• EXERCISE PROMPT: Please find the number of lines in the material below where the string "page" occurs, and give only that number.

━━ SUPPLIED MATERIAL

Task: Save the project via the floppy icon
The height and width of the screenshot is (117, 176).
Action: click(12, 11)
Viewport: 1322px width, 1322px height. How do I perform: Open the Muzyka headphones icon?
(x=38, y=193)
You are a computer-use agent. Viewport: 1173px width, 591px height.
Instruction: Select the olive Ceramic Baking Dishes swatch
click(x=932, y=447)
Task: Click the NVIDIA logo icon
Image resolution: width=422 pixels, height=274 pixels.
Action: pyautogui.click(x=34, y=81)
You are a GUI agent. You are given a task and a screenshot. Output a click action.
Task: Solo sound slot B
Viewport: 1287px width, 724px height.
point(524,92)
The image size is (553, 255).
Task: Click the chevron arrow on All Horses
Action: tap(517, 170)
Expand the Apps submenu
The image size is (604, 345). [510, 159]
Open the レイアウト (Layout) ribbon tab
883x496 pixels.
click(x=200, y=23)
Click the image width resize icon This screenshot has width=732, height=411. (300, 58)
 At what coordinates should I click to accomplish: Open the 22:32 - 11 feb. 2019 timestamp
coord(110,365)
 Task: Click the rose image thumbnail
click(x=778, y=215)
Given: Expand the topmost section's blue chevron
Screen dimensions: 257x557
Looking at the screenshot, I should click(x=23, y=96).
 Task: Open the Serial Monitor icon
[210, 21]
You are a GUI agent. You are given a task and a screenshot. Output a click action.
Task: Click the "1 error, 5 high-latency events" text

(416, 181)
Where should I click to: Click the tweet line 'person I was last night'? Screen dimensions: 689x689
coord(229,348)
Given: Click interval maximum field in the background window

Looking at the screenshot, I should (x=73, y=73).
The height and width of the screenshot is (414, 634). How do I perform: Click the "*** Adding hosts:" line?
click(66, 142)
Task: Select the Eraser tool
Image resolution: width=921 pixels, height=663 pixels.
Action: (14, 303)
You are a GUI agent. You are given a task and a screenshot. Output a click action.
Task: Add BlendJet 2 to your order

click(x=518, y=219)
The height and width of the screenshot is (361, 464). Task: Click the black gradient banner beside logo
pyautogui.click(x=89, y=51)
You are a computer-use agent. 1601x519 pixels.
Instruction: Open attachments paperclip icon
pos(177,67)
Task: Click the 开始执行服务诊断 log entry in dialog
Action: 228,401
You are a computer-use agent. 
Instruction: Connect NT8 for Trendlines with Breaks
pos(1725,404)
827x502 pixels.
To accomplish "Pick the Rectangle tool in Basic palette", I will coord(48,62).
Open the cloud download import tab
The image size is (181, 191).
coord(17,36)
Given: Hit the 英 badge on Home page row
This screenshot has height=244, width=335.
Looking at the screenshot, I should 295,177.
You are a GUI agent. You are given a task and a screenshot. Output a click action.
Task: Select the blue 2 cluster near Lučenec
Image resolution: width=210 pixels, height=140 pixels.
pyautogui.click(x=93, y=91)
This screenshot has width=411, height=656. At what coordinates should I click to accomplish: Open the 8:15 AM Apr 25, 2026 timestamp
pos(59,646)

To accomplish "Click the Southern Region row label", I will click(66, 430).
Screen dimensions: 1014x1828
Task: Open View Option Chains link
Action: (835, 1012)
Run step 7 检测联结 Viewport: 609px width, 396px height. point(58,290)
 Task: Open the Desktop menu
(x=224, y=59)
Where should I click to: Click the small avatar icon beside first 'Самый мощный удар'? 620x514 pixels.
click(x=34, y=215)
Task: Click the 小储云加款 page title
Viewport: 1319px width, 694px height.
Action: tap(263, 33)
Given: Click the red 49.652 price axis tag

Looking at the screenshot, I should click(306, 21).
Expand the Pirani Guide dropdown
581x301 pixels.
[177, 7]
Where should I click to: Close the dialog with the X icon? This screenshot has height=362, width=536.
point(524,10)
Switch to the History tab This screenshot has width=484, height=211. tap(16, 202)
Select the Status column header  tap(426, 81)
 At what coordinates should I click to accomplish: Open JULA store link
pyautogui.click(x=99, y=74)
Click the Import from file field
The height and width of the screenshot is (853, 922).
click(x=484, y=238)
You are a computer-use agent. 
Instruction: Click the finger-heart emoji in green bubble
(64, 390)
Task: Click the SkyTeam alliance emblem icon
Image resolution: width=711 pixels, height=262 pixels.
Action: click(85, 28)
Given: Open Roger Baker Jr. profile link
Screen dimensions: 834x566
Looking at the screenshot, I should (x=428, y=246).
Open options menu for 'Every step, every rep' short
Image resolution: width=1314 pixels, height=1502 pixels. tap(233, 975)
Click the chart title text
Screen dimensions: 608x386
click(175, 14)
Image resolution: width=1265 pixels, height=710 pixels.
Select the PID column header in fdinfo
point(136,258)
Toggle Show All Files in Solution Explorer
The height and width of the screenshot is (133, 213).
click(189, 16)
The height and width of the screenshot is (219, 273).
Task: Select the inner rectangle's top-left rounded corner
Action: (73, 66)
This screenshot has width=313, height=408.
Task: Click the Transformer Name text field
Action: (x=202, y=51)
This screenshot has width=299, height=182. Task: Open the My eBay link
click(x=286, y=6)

━━━━

• RESPONSE AREA: 2